The Philly mother of two and fitness enthusiast got COVID-19 last spring and is fully vaccinated. A gym lover, Bernal has been open about how she struggled with her mental health during lockdowns, and how she felt workout apps weren’t a good replacement for her usual workouts. Since the city loosened gym restrictions, Bernal has been back during off-peak hours, all while wearing a mask.

“I also think being healthy gives me a better chance at handling getting sick,” she said. I don’t think COVID is going anywhere — so now it’s time to start figuring how to navigate life through it.”

Similarly, some organizations won’t be affected by the new mandate too much. The Independence Visitor Center began requiring masks indoors the first week of August, said James Cuorato, president and CEO.
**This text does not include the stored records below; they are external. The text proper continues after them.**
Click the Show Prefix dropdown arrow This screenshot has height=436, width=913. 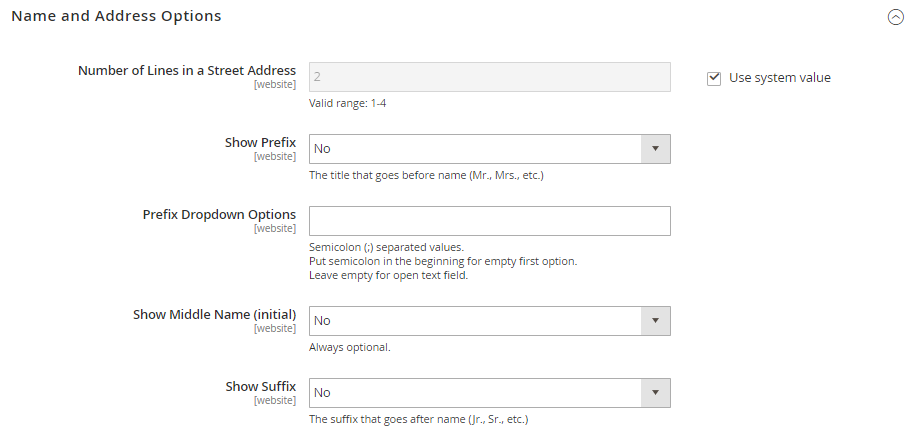click(x=656, y=149)
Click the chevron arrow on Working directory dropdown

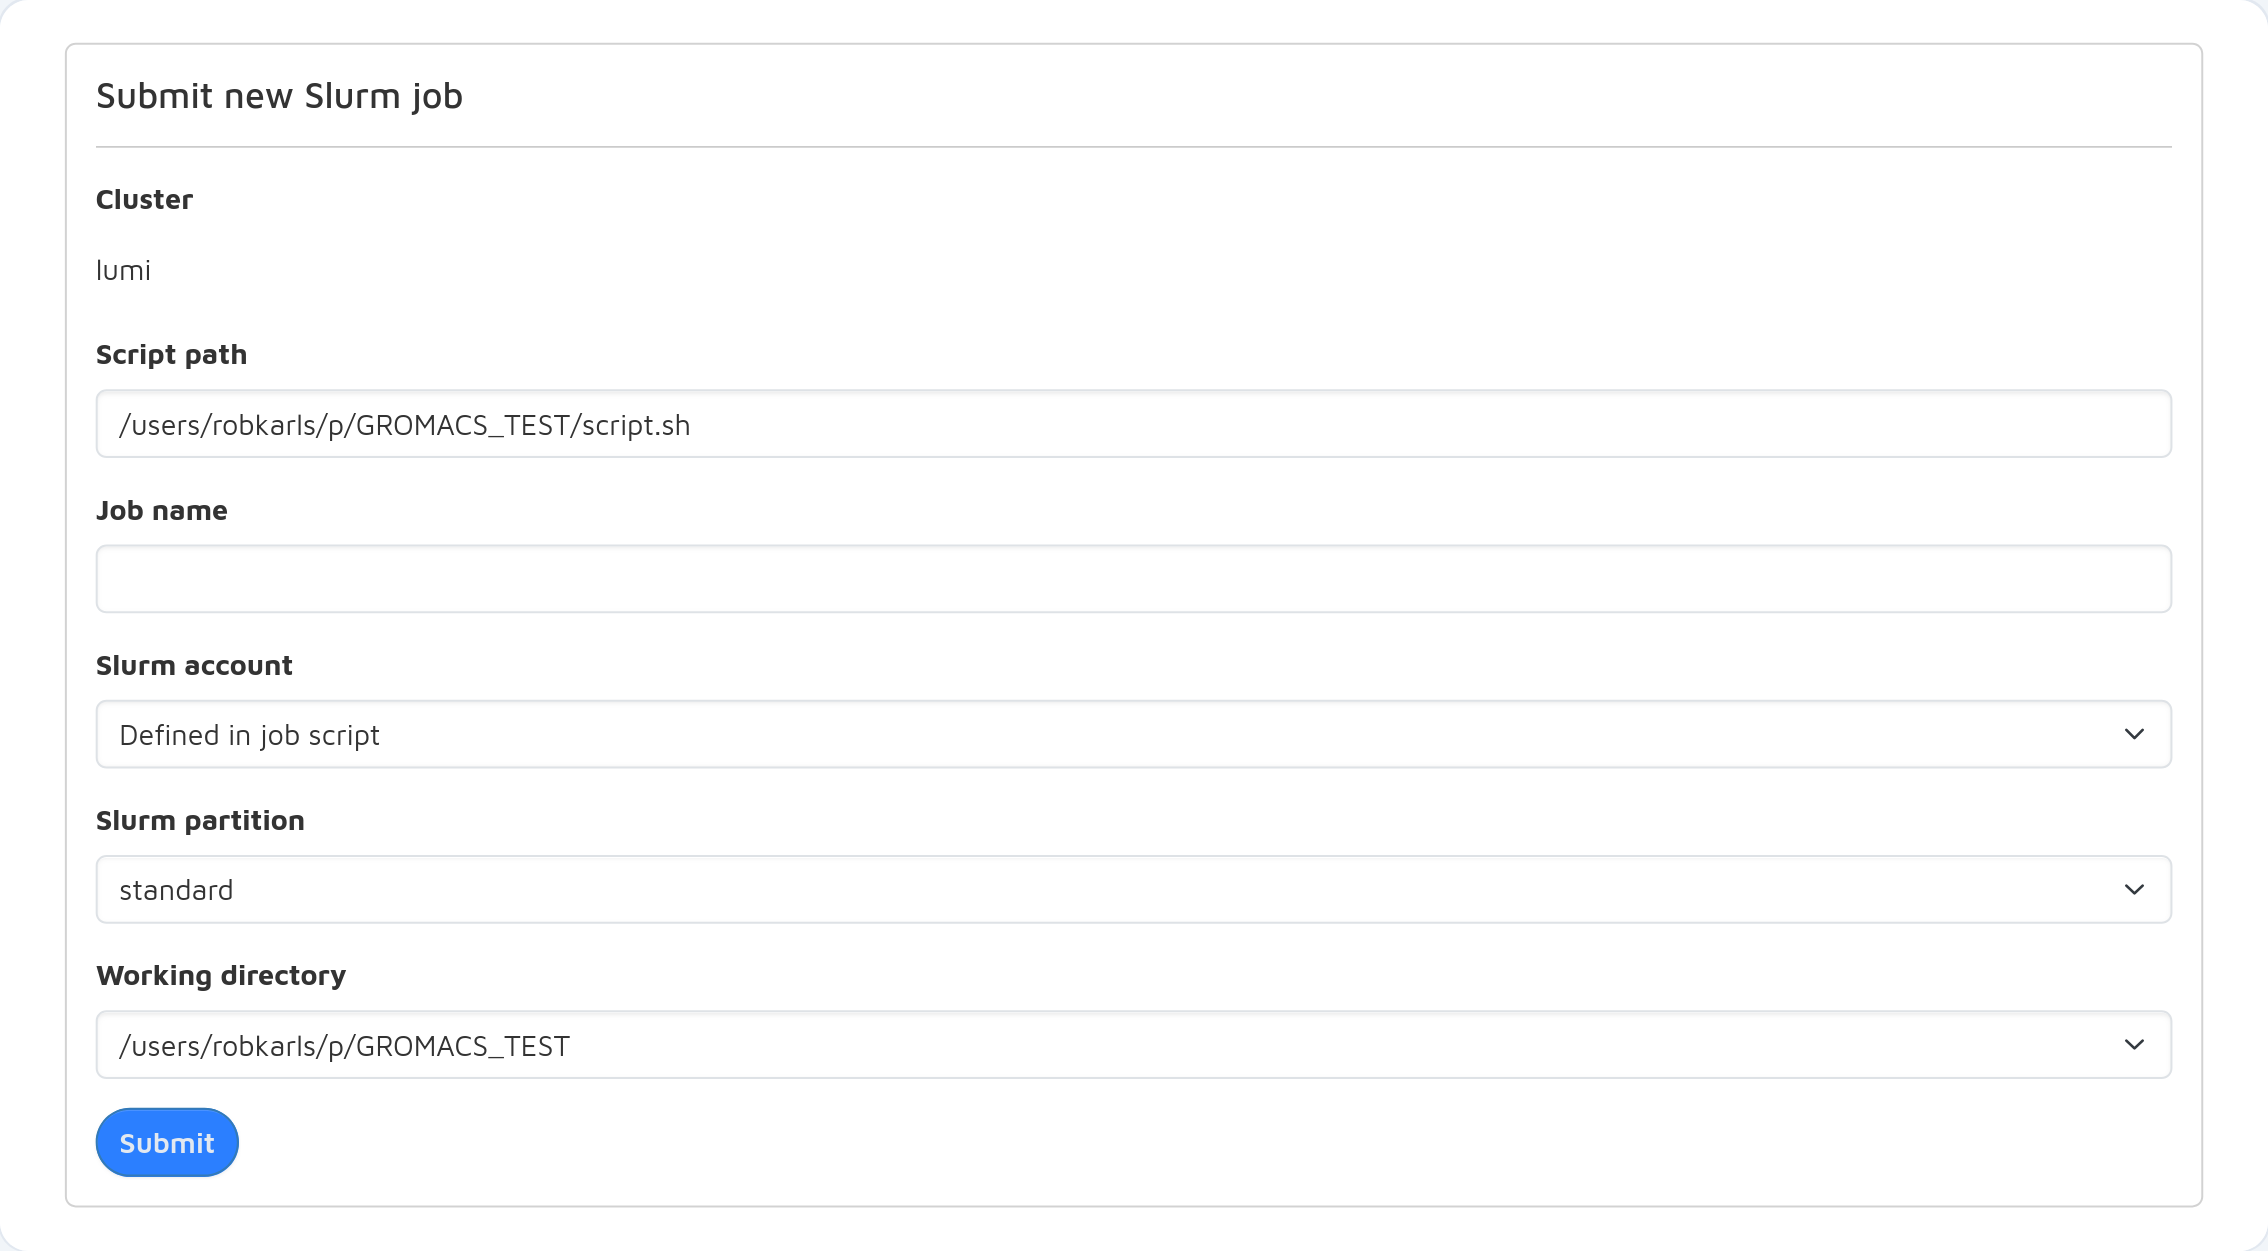[2134, 1045]
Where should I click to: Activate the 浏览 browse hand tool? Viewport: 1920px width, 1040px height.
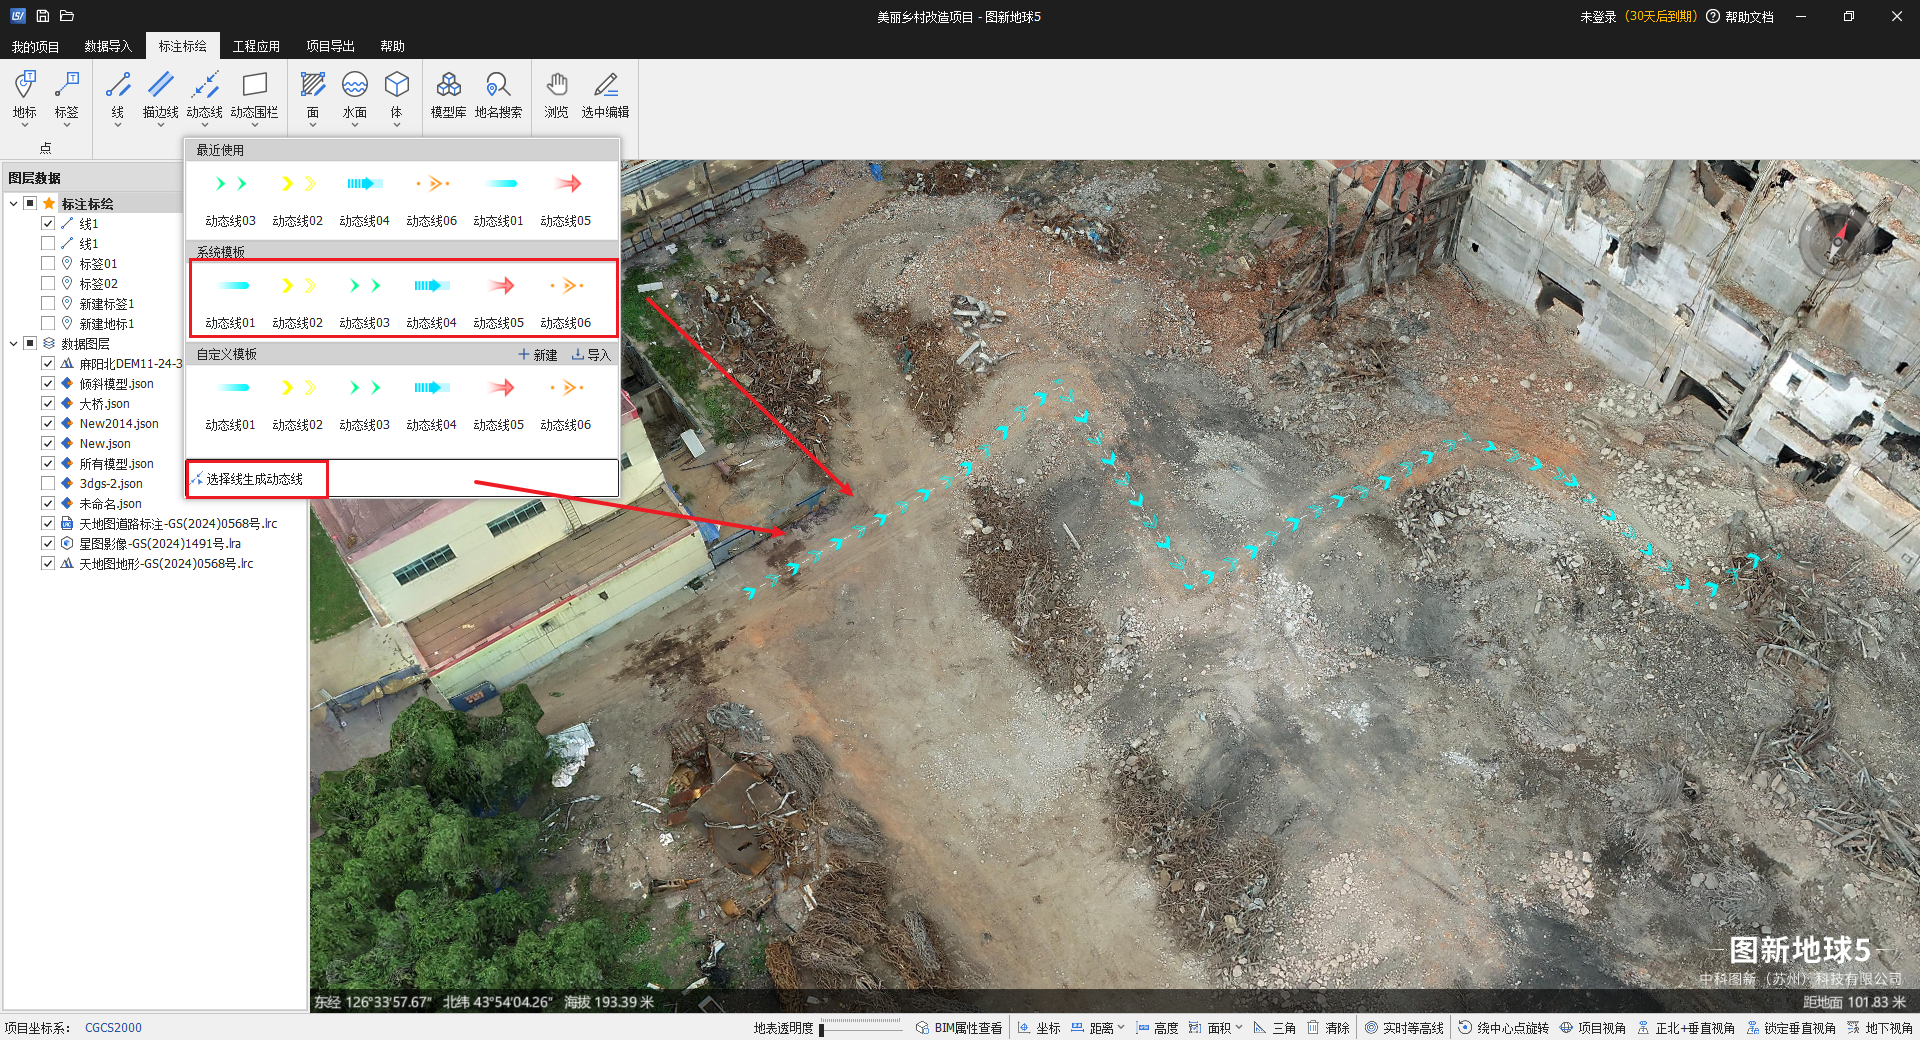pos(557,95)
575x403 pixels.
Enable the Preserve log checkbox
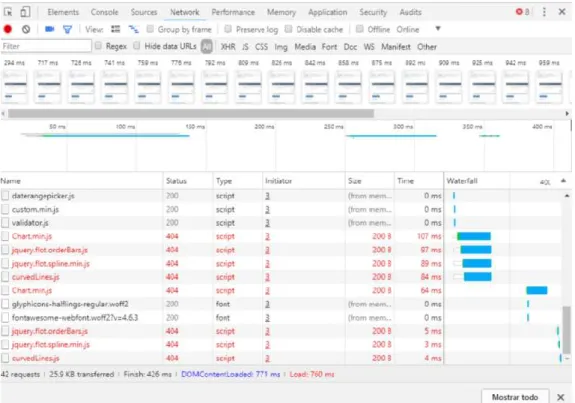pyautogui.click(x=228, y=29)
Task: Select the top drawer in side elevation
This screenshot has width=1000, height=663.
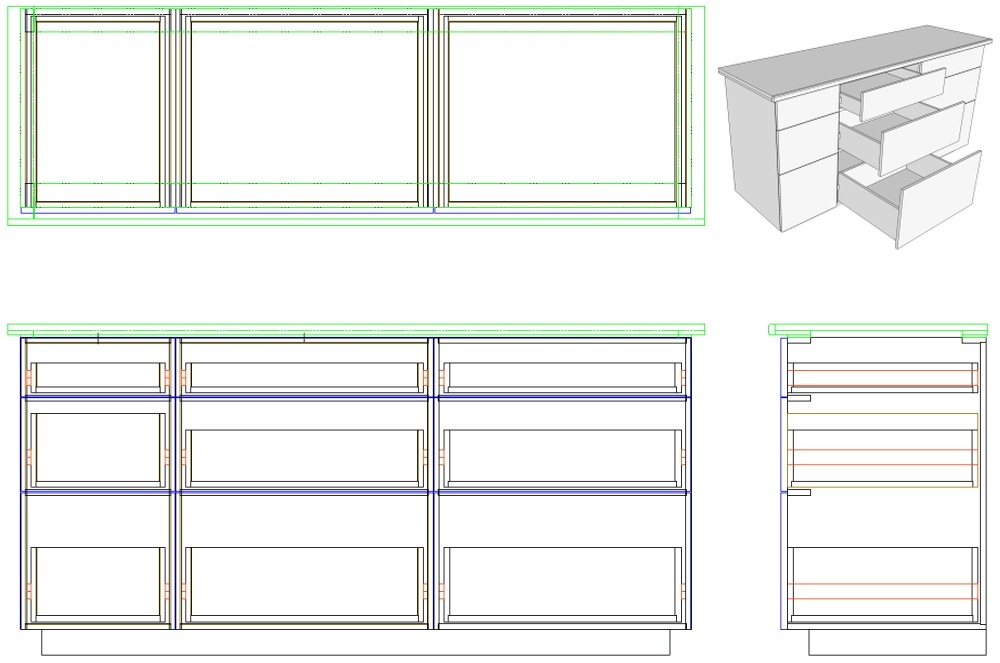Action: (883, 375)
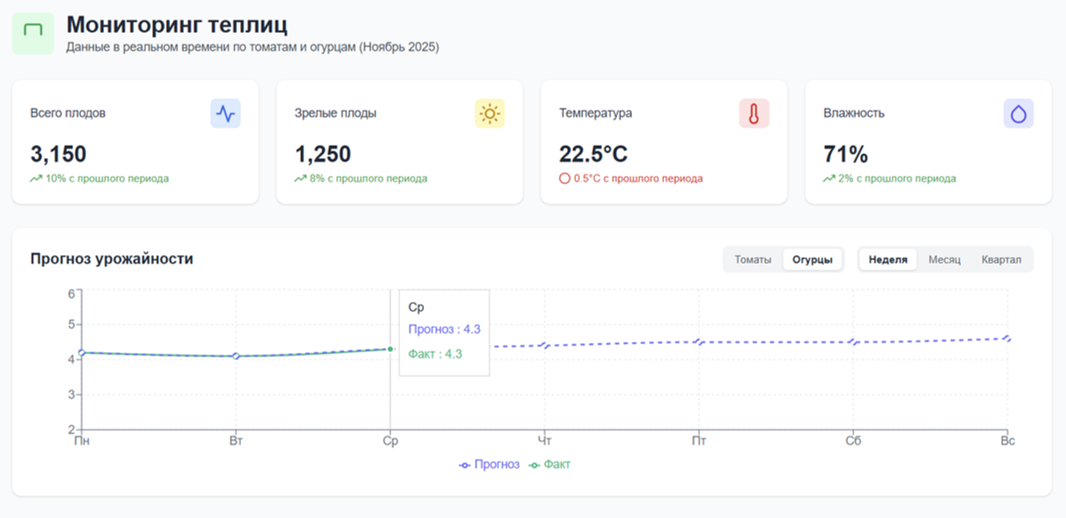Switch the chart to Томаты
1066x518 pixels.
(753, 260)
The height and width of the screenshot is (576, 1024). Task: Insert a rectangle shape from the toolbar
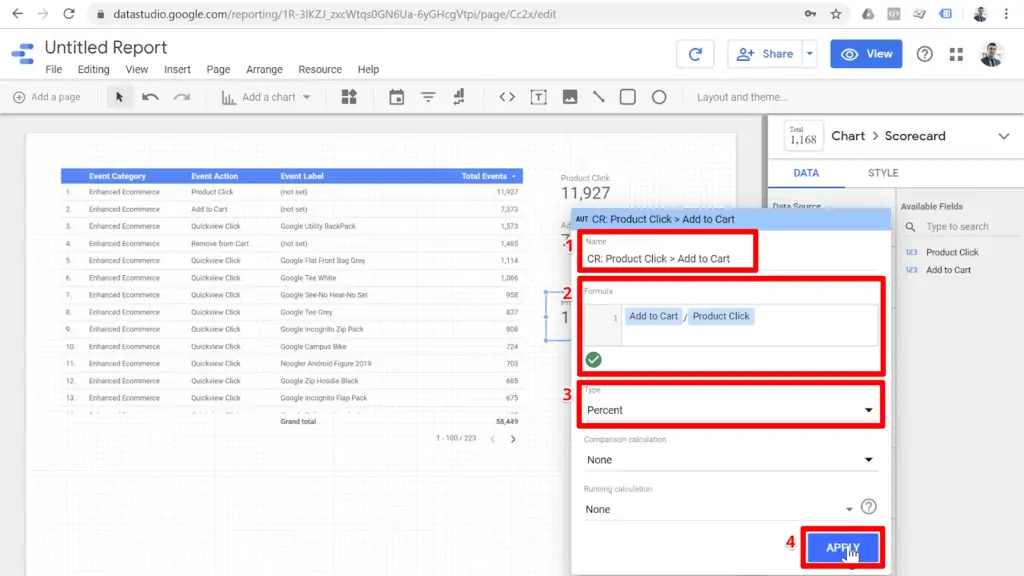[628, 97]
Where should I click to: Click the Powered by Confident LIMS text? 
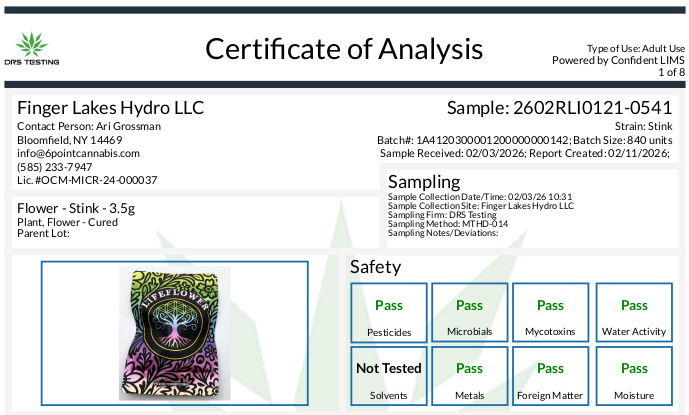pyautogui.click(x=618, y=60)
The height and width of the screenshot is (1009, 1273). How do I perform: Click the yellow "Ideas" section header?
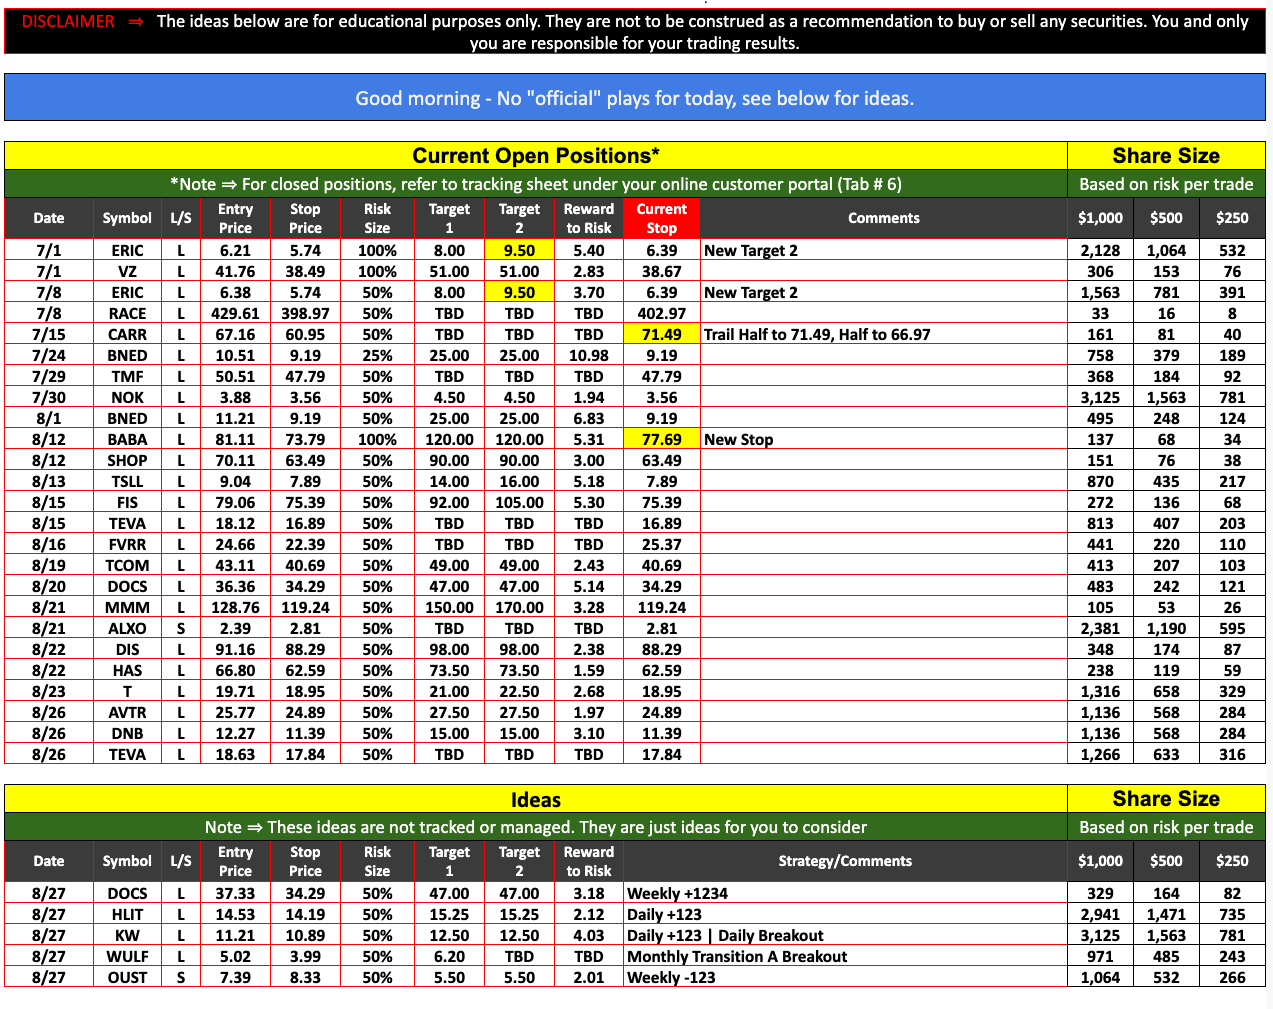pyautogui.click(x=535, y=799)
“The general reaction is people are amenable to wearing them,” said Cuorato, who added that the center has had to distribute quite a number of masks for people who left theirs home.

“They just weren’t aware of changing rules, thought that because they were vaccinated, they didn’t have to wear the mask anymore,” he said.

Gregg Caren, president and CEO of the Philadelphia Convention and Visitors Bureau, thinks the new restrictions help market the city as a safe place to visit and spend money.

“Even last summer, Philadelphia was being acknowledged as being one of the most well-masked and conservative — as it relates to masking — cities,” said Caren. “So Philadelphians are showing concern and care for one another, which means they’re showing care and concern for convention delegates and visitors that are going to come to our city. I think that’s a plus.”

Still, despite the public’s general compliance, Cuorato does worry how the delta variant is going to affect the tourism economy, which was only just starting to rebound.

The hope, said Cuorato, is that vaccination rates rise and case numbers drop enough so restrictions can ease again by the fall — a key time for Philly tourism.

“The fall was always a big season for international travelers, particularly from Europe,” he said. “And our visitor count, sometimes … as high as 25% of our audience, was international. And we won’t be seeing any of that for sure, or very little of that.”

Restaurants also worry about what the fall will bring as more people are forced indoors. Tedla, the owner of Booker’s, said staffing up was hard enough this summer. She’s already planning on how to keep all her workers should additional restrictions, such as capacity limits, be reinstated.